2. Qualities of Chinese Painting
The rejection of perspective—Of realism—Line as nobler than color—Form as rhythm—Representation by suggestion—Conventions and restrictions—Sincerity of Chinese art
What is it that distinguishes Chinese painting, and makes it so completely different from every other school of painting in history except its own pupils in Japan? First, of course, its scroll or screen form. But this is an external matter; far more intrinsic and fundamental is the Chinese scorn of pe
rspective and shadow.
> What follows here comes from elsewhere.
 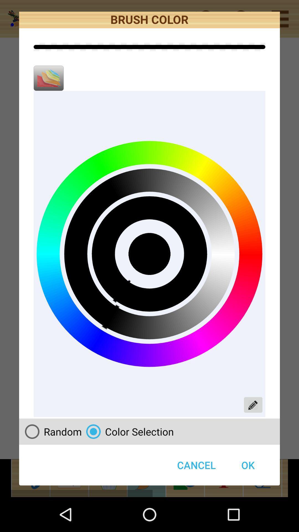 I want to click on color selection radio button, so click(x=128, y=431).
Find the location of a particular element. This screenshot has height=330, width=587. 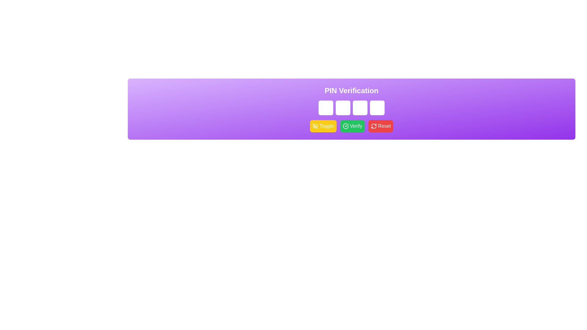

the leftmost button in the 'PIN Verification' section is located at coordinates (323, 126).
When two European painters accepted the invitation of the Emperor K’ang-hsi to come and paint decorations for his palaces, their work was rejected because they had made the farther columns in their pictures shorter than the nearer ones; nothing could be more false and artificial, argued the Chinese, than to represent distances where obviously there were none.96 Neither party could understand the prejudice of the other, for the Europeans had been taught to look at a scene from a level with it, while the Chinese artists were accustomed to visualize it as seen from above.97 Shadows, too, seemed to the Chinese to be out of place in a form of art which, as they understod it, aimed not to imitate reality, but to give pleasure, convey moods, and suggest ideas through the medium of perfect form.